# Task input
----------------------------------------
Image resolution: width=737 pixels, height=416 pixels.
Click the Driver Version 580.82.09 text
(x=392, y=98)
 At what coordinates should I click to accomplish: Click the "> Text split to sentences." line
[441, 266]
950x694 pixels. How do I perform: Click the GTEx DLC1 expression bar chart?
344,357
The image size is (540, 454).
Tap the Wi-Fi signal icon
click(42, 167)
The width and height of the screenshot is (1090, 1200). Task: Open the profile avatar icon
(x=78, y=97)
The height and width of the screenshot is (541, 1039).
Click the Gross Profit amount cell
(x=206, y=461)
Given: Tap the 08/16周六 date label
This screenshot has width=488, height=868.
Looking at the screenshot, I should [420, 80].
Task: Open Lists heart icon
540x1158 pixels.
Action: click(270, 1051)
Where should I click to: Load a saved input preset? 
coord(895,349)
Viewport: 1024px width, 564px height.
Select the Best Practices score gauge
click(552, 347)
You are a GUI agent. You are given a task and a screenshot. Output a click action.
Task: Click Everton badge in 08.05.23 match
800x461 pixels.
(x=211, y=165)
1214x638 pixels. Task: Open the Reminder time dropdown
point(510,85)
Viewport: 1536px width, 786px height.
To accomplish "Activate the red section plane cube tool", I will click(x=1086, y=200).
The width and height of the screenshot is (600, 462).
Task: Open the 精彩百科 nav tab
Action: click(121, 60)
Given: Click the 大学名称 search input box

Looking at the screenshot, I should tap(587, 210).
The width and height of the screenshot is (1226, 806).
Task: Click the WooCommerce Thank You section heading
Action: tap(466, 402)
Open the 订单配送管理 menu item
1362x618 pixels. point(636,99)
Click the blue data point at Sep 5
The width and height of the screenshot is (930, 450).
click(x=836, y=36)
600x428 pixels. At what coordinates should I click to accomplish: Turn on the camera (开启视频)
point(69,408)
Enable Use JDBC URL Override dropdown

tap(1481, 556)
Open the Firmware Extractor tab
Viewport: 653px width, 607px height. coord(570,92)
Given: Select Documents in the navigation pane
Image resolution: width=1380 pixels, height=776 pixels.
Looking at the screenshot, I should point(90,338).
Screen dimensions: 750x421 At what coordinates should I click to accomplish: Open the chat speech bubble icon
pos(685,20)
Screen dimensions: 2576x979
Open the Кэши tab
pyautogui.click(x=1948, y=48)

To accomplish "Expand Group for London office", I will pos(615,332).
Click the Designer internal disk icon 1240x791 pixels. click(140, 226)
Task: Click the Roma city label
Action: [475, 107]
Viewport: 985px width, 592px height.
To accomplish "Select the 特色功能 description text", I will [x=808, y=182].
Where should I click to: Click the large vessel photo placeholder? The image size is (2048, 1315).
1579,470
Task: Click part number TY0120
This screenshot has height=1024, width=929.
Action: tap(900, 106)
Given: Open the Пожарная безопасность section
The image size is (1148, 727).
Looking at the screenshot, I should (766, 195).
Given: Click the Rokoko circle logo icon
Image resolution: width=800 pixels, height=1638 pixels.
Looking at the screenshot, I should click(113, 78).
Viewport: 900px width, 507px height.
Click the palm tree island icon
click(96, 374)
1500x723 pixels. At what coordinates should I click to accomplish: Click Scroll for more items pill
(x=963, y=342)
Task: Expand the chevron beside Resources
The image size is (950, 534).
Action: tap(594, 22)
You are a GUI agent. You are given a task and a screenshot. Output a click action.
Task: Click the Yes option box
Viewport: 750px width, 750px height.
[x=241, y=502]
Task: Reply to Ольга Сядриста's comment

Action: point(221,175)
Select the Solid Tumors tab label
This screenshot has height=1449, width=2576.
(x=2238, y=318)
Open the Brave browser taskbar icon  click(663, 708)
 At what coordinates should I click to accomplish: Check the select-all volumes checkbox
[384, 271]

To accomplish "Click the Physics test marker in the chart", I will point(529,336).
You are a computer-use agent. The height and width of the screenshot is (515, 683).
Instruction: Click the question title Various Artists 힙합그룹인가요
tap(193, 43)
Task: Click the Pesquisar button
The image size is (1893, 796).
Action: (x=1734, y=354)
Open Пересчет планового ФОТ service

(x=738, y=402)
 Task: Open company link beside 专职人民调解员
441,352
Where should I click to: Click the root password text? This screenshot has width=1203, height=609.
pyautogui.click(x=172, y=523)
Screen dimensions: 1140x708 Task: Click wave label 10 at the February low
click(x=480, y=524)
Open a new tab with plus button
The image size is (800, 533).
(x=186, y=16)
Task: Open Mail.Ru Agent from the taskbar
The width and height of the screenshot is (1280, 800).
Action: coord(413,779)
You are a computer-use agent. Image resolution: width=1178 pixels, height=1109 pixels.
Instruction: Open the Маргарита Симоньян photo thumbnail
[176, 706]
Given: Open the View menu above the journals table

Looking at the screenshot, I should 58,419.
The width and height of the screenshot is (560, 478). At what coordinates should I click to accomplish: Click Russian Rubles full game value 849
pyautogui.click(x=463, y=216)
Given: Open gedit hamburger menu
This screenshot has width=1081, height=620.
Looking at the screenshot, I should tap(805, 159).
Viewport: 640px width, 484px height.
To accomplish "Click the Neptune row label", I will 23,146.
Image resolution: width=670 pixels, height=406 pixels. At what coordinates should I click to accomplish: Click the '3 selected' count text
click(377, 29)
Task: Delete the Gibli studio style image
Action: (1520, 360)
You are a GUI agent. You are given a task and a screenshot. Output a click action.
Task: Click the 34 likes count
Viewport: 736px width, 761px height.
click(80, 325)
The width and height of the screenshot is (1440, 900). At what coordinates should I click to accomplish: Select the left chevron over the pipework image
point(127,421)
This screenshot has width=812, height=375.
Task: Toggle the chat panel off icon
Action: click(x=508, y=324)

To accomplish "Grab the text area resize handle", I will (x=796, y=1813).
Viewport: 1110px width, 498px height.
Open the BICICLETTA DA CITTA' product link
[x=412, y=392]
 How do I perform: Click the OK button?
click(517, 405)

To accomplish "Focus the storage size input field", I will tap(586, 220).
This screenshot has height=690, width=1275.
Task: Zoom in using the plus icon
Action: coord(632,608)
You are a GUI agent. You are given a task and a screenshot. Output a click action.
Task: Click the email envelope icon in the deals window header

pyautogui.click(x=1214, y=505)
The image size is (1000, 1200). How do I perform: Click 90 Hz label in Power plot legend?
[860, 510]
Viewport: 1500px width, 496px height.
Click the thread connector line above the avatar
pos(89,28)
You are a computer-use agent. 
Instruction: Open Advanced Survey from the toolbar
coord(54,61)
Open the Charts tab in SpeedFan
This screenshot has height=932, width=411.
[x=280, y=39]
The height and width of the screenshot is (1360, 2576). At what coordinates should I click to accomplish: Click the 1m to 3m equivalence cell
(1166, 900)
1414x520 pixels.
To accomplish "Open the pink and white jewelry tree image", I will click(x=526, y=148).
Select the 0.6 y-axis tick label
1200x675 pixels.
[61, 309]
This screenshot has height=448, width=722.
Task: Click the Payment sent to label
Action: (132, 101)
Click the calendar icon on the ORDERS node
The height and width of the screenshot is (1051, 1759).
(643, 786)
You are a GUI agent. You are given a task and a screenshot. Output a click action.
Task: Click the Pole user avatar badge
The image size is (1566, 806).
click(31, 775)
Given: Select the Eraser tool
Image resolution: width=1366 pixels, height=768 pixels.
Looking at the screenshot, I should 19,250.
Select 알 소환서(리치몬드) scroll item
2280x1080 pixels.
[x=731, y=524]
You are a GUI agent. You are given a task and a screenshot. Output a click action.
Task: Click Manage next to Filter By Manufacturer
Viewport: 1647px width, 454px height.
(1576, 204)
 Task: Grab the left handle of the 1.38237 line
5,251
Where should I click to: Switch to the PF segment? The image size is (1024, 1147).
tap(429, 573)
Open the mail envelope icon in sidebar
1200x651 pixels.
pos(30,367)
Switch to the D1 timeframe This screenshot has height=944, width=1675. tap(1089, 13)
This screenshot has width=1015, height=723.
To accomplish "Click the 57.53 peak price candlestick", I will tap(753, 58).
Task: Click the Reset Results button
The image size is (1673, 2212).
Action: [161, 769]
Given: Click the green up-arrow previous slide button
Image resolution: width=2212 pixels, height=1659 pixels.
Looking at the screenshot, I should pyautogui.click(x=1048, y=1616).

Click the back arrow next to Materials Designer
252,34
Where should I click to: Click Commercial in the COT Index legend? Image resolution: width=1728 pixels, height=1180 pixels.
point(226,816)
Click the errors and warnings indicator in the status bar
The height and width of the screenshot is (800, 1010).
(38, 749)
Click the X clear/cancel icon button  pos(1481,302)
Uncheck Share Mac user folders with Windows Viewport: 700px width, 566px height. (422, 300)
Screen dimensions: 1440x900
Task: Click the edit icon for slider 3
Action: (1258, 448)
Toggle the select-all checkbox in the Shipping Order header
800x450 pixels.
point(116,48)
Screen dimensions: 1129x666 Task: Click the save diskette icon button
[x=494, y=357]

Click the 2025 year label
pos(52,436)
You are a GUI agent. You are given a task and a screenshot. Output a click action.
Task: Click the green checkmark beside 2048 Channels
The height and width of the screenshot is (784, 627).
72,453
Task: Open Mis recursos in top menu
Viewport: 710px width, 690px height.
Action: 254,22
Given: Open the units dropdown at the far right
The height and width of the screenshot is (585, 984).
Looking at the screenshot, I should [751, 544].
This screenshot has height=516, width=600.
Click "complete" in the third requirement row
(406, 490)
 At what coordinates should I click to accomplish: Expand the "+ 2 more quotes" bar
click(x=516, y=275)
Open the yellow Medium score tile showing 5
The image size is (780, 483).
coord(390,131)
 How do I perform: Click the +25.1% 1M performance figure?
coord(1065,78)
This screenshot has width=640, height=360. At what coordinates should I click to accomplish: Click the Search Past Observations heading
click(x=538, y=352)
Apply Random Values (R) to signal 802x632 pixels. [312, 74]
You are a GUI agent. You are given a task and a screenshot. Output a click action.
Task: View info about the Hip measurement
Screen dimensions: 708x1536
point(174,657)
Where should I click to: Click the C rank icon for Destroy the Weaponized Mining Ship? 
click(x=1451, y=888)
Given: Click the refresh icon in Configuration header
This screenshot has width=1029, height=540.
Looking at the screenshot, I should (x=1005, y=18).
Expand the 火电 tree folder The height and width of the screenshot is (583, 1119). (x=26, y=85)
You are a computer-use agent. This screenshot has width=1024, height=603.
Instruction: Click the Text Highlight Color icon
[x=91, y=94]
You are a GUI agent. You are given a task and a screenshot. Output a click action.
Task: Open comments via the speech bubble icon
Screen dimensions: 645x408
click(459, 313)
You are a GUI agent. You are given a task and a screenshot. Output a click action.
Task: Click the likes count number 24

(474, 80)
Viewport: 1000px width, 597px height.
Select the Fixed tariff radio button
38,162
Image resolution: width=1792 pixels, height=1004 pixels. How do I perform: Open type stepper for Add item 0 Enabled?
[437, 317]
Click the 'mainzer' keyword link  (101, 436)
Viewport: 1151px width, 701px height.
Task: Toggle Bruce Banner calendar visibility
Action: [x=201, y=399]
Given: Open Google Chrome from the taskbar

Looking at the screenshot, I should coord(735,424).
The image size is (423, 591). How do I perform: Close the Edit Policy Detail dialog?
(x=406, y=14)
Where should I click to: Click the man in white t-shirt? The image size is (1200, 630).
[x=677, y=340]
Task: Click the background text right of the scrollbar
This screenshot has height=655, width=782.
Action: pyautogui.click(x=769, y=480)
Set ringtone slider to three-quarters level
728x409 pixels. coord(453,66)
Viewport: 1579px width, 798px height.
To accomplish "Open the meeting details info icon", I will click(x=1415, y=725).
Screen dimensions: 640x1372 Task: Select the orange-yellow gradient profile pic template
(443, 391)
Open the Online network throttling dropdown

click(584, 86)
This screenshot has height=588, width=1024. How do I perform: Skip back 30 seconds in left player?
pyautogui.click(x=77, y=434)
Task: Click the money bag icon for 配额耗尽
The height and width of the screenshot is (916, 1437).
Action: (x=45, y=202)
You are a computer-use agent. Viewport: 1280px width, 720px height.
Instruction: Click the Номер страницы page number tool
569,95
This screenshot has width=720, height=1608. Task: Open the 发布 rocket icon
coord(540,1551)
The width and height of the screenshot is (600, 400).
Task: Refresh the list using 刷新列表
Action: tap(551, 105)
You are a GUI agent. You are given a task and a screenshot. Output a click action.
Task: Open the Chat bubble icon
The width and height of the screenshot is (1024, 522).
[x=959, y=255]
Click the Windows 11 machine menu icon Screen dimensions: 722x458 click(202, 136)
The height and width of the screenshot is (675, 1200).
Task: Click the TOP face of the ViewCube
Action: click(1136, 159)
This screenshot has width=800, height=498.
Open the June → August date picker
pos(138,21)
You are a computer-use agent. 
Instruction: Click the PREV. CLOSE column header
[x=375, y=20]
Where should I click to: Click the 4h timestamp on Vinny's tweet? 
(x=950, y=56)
----------------------------------------
# What the task asks
Copy every line of the listing that contains the word "badge".

# Result of the exercise
Task: Click Everton badge in 08.05.23 match
Task: Click the Pole user avatar badge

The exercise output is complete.